-- Data supplied follows --

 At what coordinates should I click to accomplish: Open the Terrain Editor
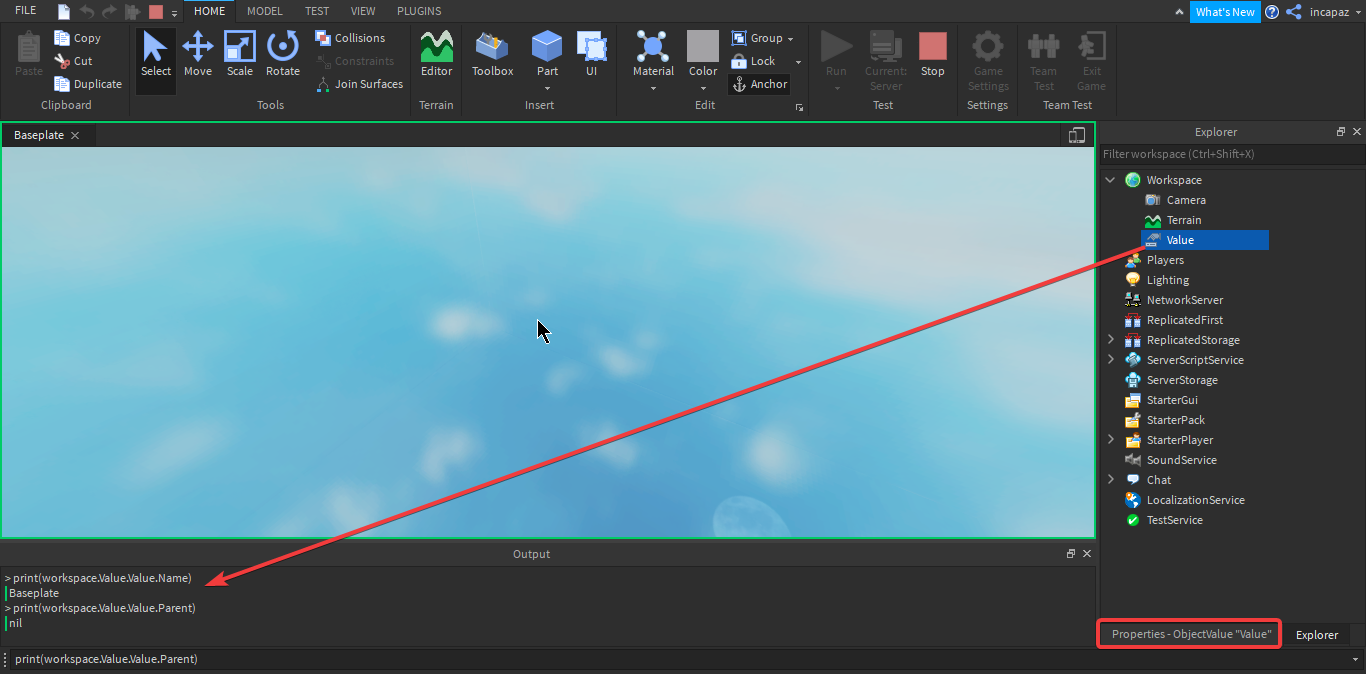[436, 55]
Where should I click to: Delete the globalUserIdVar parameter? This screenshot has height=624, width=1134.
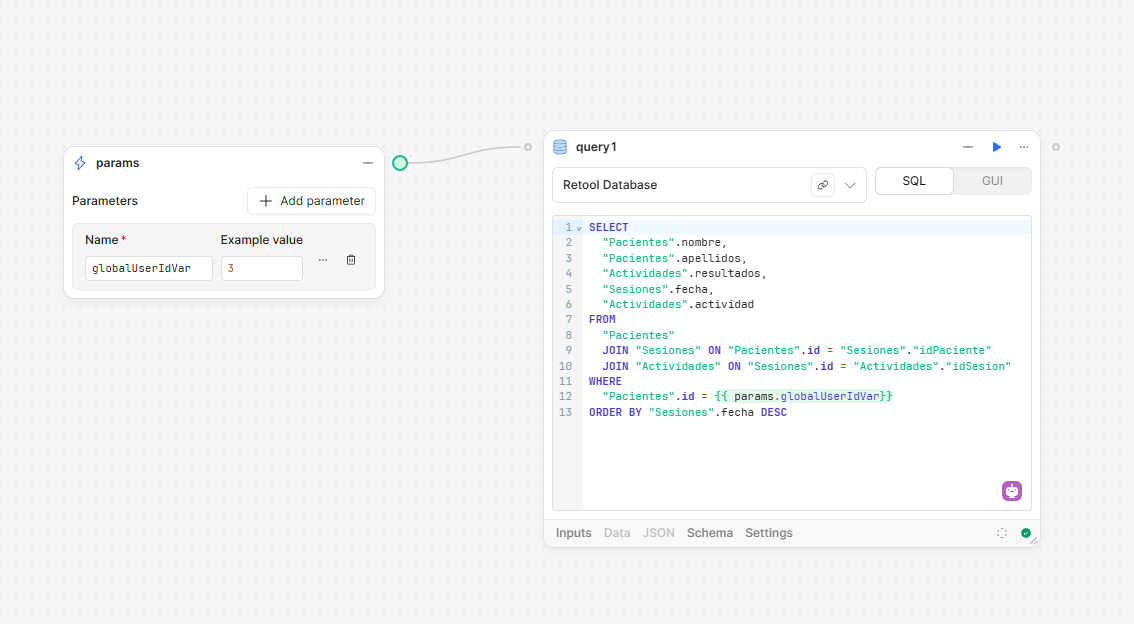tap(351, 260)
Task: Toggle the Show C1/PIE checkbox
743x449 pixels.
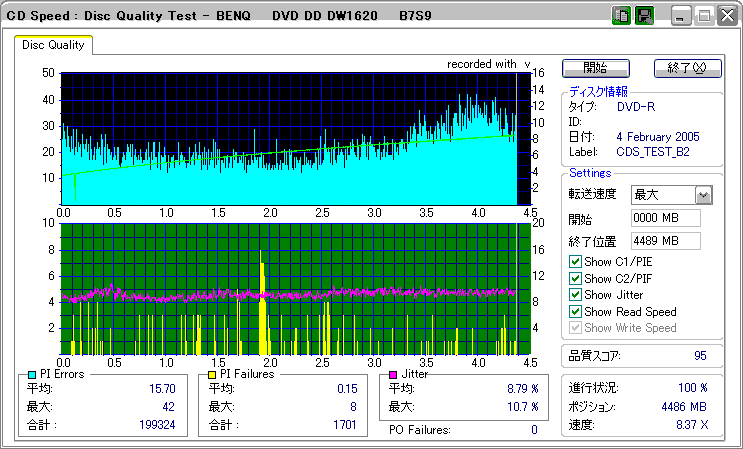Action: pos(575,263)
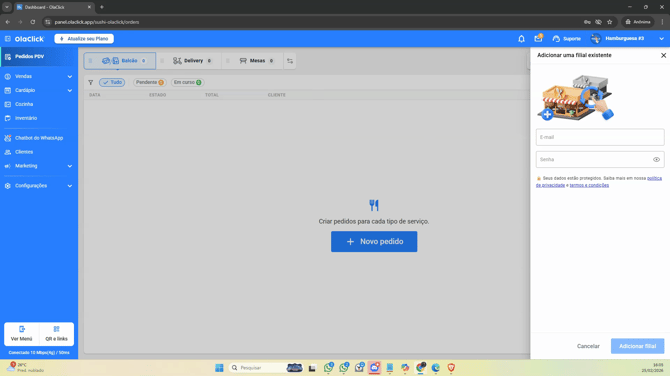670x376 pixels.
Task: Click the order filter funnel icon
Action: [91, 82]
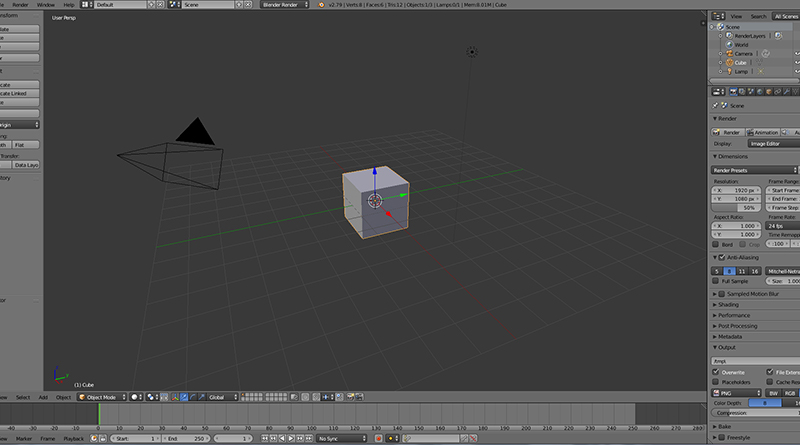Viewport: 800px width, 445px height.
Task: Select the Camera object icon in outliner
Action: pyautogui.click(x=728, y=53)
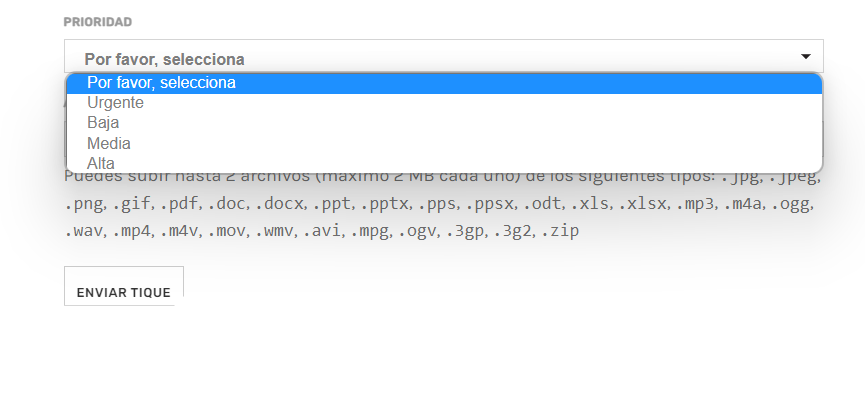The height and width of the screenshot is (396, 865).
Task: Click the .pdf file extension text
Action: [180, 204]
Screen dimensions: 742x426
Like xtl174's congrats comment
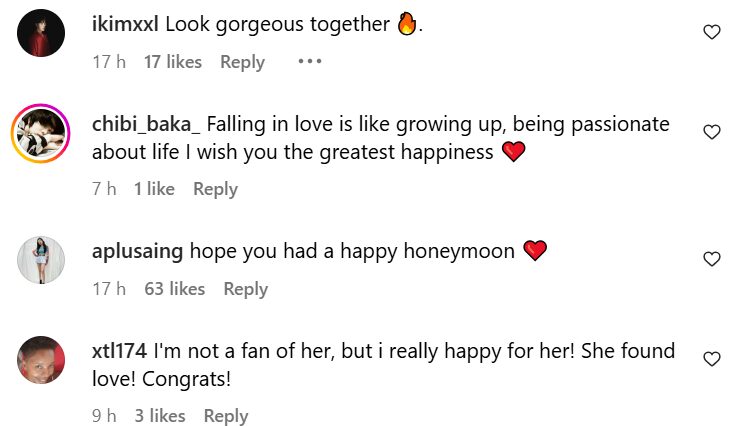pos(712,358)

-- Data supplied concluded --
-- Data supplied follows --

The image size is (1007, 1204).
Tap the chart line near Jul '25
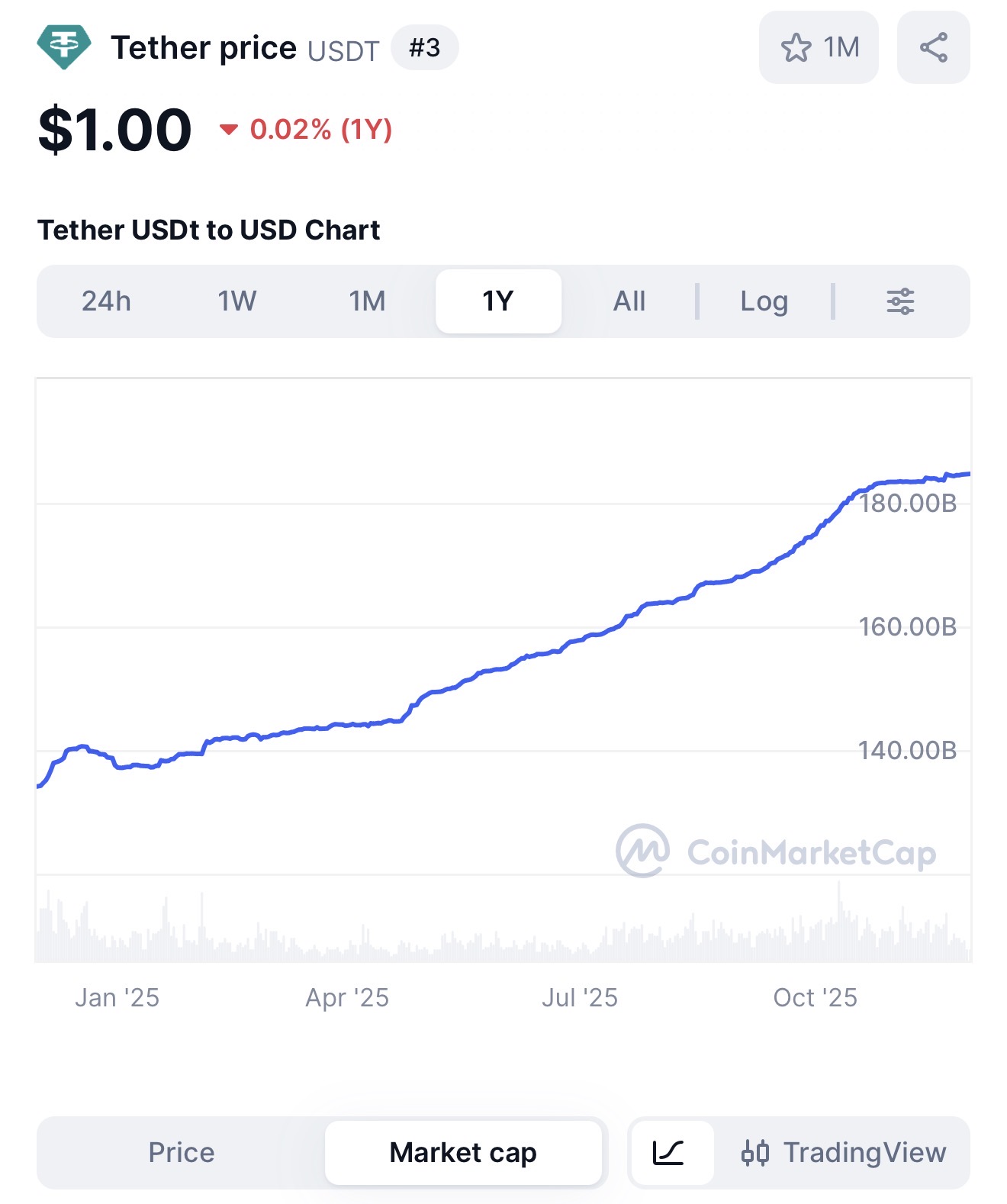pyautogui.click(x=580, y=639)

-- Data supplied concluded --

Task instructions
Beginning with the line that contains "At what coordinates", write out the lines of the material above exactly, and end with the line that contains "Task: Toggle the Show C1/PIE checkbox". Omit the pictures.

Completed task
 At what coordinates should I click to accomplish: Open the Terrain Editor
[436, 55]
Where should I click to: Delete the globalUserIdVar parameter? This screenshot has height=624, width=1134.
tap(351, 260)
Task: Toggle the Show C1/PIE checkbox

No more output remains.